* start Information shown *
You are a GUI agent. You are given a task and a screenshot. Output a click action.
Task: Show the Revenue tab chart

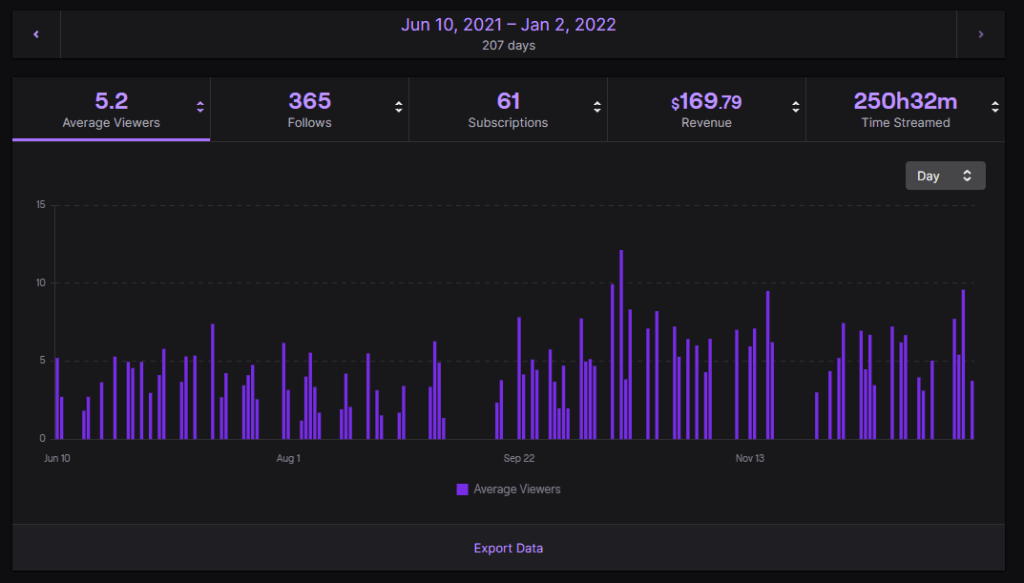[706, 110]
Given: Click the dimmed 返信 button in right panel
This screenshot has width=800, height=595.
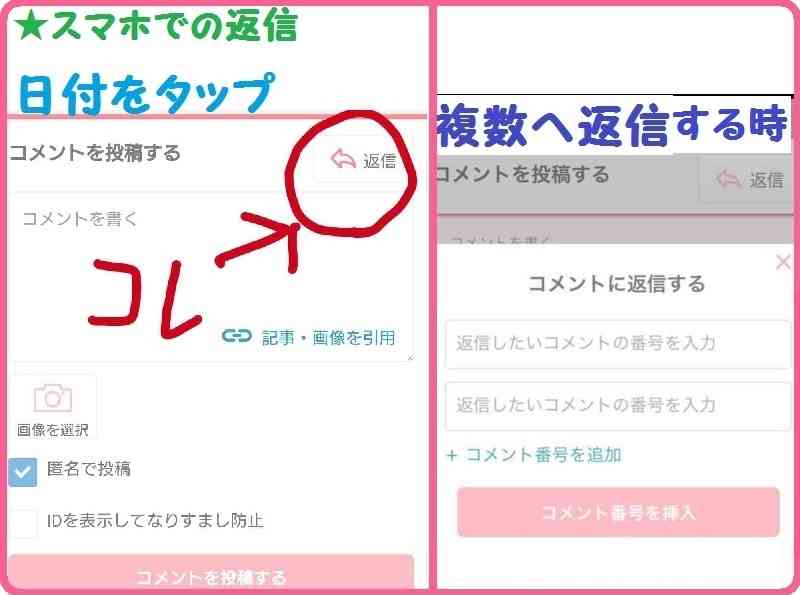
* end Information shown *
**Goal**
Revise the entries above by replacing "button" with "control" and leaving all other text unchanged. Omit the pictures from your answer.

**Exercise result**
You are a GUI agent. You are given a task and a screenshot. Output a click action.
Task: Show the Revenue tab chart

[706, 110]
Given: Click the dimmed 返信 control in right panel
This screenshot has width=800, height=595.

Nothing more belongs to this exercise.